This logic is extremely important. Our biggest challenge was determining how to structure our data. We have 3 tiers of data: information about the play, data on every player for every play, and data on every player per every frame per play. Naively combining these datasets into one master dataframe (like we initially attempted) is intractable with nearly 100 million rows, so we went back to the drawing board. Our plan is to convert the player-level data into columns instead of rows. In this cell, we "flatten" each player's data into a set of columns for each player. This does increase the size of our dataset, but keeps one row per play even after adding information about each player in a play.

In [24]:
# merge player_play_df with plays_df on both playId and gameId
expanded_players = expanded_players.merge(plays_df, on=['playId', 'gameId'], how='left')

In [25]:
# merge master_df with games_df on gameId
expanded_players = expanded_players.merge(games_df, on='gameId', how='left')

In [26]:
# save non-time-varying data
nontime_data = expanded_players.copy()
nontime_data.to_csv('nontime_data.csv', index=False)

In [27]:
# merge master_df with tracking_weeks on gameId, playId, and nflId
master_df = old_master_df.merge(tracking_weeks, on=['gameId', 'playId', 'nflId'], how='left')

In [28]:
# filter tracking data to pre-snap frames only
tracking_weeks_without_ball = tracking_weeks_without_ball[tracking_weeks_without_ball['frameType'] == 'BEFORE_SNAP']

We utilize only BEFORE_SNAP data, as it represents the complete set of information accessible when the decision to blitz must be made during actual gameplay; this decision also saves us a lot of compute since we cut the amount of frames saved to memory in half. We may need to add these frames back for a sophisticated RNN, but that seems intractable.

In [None]:
# merge tracking data (x,y,s,a,dir) into wide format
attr_cols = (
       ['x', 'y', 's', 'a', 'dis', 'o', 'dir']
)

attr_cols = [c for c in dict.fromkeys(attr_cols) if c in tracking_weeks_without_ball.columns]
tracking_weeks_without_ball['player_slot'] = (
    tracking_weeks_without_ball
      .sort_values(['gameId','playId','nflId'])
      .groupby(['gameId','playId', 'frameId'])
      .cumcount()
    + 1
)

wide = (
    tracking_weeks_without_ball
      .set_index(['gameId','playId', 'frameId', 'player_slot'])[attr_cols]
      .unstack('player_slot')
)

wide.columns = [
    f'{attr}_p{slot}'
    for attr, slot in wide.columns
]

wide = wide.reset_index()

tracking_weeks_without_ball = wide

This logic is also very important. It continues the data structure construction mentioned before.

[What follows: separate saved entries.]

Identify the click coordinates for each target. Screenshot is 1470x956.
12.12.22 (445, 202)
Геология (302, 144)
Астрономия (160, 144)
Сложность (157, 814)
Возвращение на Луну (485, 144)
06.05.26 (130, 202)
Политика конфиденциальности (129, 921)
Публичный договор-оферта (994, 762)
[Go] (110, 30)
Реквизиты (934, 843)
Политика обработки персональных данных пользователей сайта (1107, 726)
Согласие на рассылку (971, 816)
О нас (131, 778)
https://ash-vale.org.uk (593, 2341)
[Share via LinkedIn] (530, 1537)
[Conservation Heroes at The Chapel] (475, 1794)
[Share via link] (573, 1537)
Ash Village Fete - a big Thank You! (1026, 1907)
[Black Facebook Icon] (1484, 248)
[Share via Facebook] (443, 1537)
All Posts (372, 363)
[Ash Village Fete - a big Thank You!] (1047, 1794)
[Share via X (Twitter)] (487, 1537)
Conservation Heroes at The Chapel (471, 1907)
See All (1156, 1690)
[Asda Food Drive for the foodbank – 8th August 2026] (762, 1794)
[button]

What this cell does is flatten the player data into columns as before, but we still have multiple rows per play. Each row represents a different frame (0.1 seconds) during the play, and the player data is "flattened" into columns. With this dataset, we can directly merge it with the previous dataset to get the desired data structure.

In [30]:
# merge tracking_weeks_without_ball with master_df on gameId, playId
master_df = nontime_data.merge(tracking_weeks_without_ball, on=['gameId', 'playId'], how='outer')
master_df.to_csv('master_df.csv', index=False)

In [31]:
# inspect final dataset
master_df.head()

Unnamed: 0,gameId,playId,nflId_p1,nflId_p2,nflId_p3,nflId_p4,nflId_p5,nflId_p6,nflId_p7,nflId_p8,...,dir_p13,dir_p14,dir_p15,dir_p16,dir_p17,dir_p18,dir_p19,dir_p20,dir_p21,dir_p22
0,2022090800,56,35472,38577,41239,42392,42489,42816,43294,43298,...,200.63,169.95,320.02,306.81,242.41,280.71,168.74,328.45,293.55,317.86
1,2022090800,56,35472,38577,41239,42392,42489,42816,43294,43298,...,198.46,171.35,319.98,306.45,244.46,281.67,170.11,328.51,293.95,312.0
2,2022090800,56,35472,38577,41239,42392,42489,42816,43294,43298,...,195.91,173.34,318.91,310.47,245.36,282.33,171.82,328.92,294.58,304.65
3,2022090800,56,35472,38577,41239,42392,42489,42816,43294,43298,...,194.2,173.88,318.35,321.06,245.46,282.62,173.48,330.85,295.03,297.01
4,2022090800,56,35472,38577,41239,42392,42489,42816,43294,43298,...,192.81,175.64,317.23,337.88,244.06,282.7,176.03,333.96,295.55,291.28


Now we have exactly what we desire: a dataset that contains every player's information in columns rather than rows, and rows that update the information per 0.1 second so that we have time series data. Now we can see how a play progresses by moving down the rows for a specific game ID and play ID; this structure is perfect for an RNN.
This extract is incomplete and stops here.